Unfortunately, most of the films exploit the negative stereotypes of rural Southerners. The Fleagles are “real hillbillies” as one of the characters notes, a word that makes my skin crawl when it is used outside the rural South. The Fleagles live in a dilapidated frame house in the backwoods, with cow skulls decorating the walls. When Pete notices the unusual décor, Ma pipes up, “Purty, ain’t it.” None of the Fleagle offspring are normal: Mert and Bert are easily outsmarted, while Elaney is the comic version of the banjo-playing kid in Deliverance. I was relieved to discover that the most immoral character in the film is the Yankee outsider, the over-educated Mr. Johnson.
Like most old dark house movies, the action takes place almost entirely in one location, and the frightening Fleagle farm becomes a carnival fun house of secret passageways, dark cellars, and rickety rooms. This rural version of the old dark house offers ample opportunity for the two “normal” characters, Pete Marshall and Claire Mathews (played by Helen Walker), to stumble into trouble around every corner.
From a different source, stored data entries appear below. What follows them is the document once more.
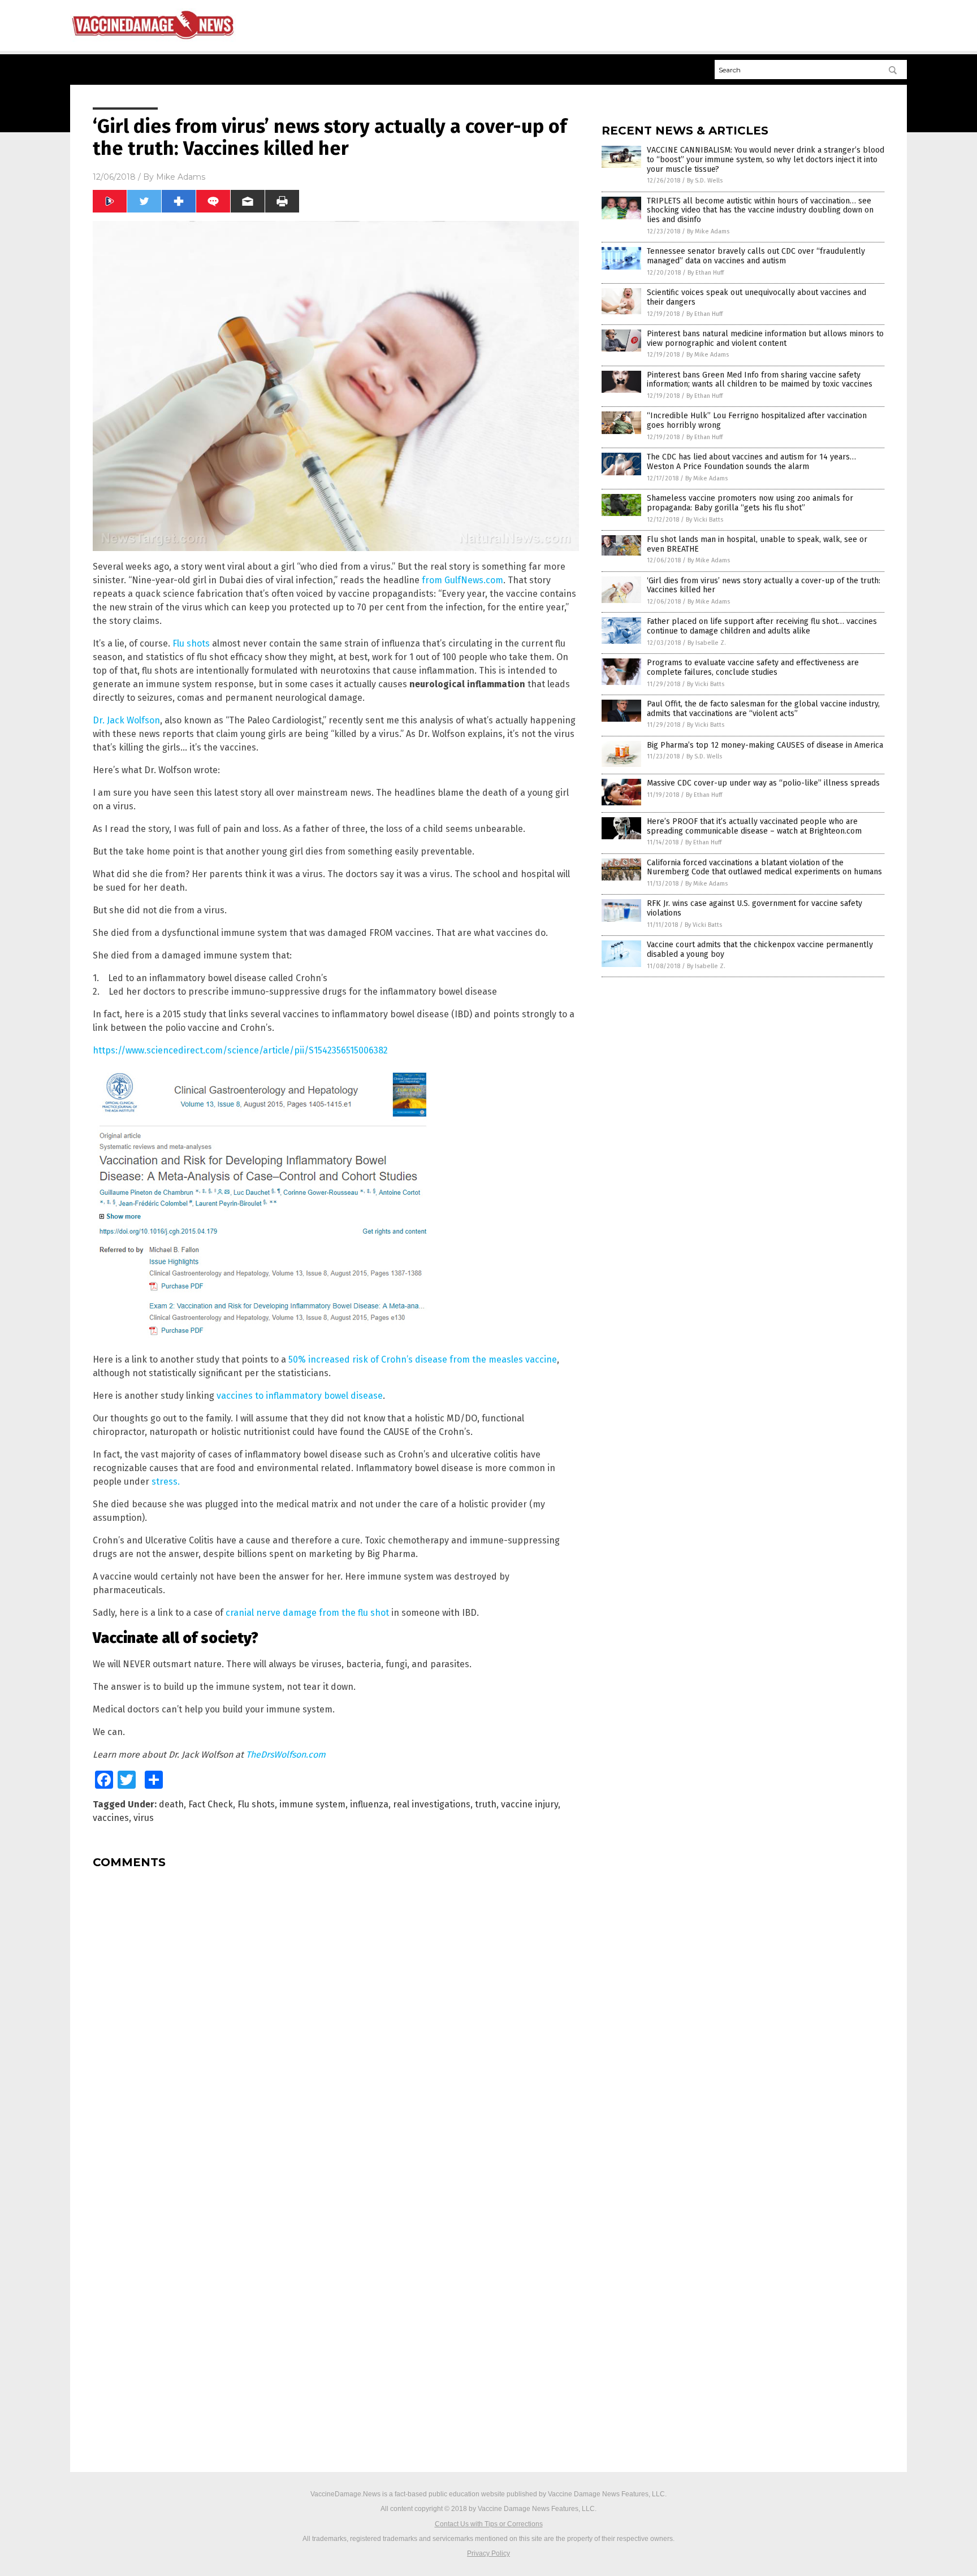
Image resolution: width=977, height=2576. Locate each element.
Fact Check (210, 1804)
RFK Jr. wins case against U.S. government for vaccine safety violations (754, 908)
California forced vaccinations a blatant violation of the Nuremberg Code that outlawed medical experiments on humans (764, 867)
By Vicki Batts (704, 519)
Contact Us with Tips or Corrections (489, 2524)
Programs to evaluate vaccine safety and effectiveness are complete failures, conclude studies (753, 667)
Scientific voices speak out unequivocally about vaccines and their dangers (756, 297)
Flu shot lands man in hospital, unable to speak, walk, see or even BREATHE (757, 544)
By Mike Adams (708, 231)
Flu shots (191, 643)
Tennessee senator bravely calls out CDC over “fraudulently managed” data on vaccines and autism (756, 256)
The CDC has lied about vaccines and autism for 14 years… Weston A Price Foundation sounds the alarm (751, 461)
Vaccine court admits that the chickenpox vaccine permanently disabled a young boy (760, 949)
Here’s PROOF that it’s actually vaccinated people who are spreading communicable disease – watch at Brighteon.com (754, 826)
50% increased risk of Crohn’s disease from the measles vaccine (422, 1359)
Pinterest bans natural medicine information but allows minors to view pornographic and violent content (765, 338)
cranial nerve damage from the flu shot (307, 1612)
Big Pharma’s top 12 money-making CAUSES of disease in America (765, 745)
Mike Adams (180, 177)
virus (143, 1817)
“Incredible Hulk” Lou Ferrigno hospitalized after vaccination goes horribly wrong (757, 420)
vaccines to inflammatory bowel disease (300, 1395)
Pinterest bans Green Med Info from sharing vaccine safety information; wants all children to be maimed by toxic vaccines (759, 379)
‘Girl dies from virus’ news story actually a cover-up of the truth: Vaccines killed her (763, 585)
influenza (369, 1804)
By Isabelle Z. (707, 643)
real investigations (431, 1804)
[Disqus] (336, 2018)
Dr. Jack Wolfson (126, 720)
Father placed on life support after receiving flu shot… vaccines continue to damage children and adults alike (762, 626)
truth (485, 1804)
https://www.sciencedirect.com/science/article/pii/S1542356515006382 (240, 1050)
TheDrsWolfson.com (286, 1754)
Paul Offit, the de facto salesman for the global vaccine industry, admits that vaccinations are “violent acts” (763, 708)
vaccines (111, 1817)
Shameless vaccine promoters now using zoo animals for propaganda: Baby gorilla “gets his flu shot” (750, 503)
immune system (312, 1804)
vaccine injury (529, 1804)
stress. (166, 1481)
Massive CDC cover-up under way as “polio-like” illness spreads (763, 783)
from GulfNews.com (462, 580)
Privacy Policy (488, 2553)
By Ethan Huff (706, 272)
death (171, 1804)
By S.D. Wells (705, 180)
The peculiarities of each room make for a unique setting for various comic situations. During a dinner scene at a round table that is a really a big lazy Susan, the characters play a game of hot potato as they try to avoid eating grits that have been covered in radioactive gravy. Each finds an excuse to spin the table so as to move the offending gravy out of their way, until no one can remember which plate is the “hot” one. In the cellar, Pete subdues Bert or Mert in the potato bin, with the twin’s feet sticking out over the edge. When someone catches him, he plops down on the twin in a position that makes it look like it is his feet sticking out of the bin. Every time the twin moans or kicks, Pete pretends as though it is his legs twitching. The sequence is MacMurray’s best comic scene.
Murder, He Says is not currently on the TCM schedule, but it is paired with another “hicks pic,” Feudin’, Fussin’ and a-Fightin’ on DVD.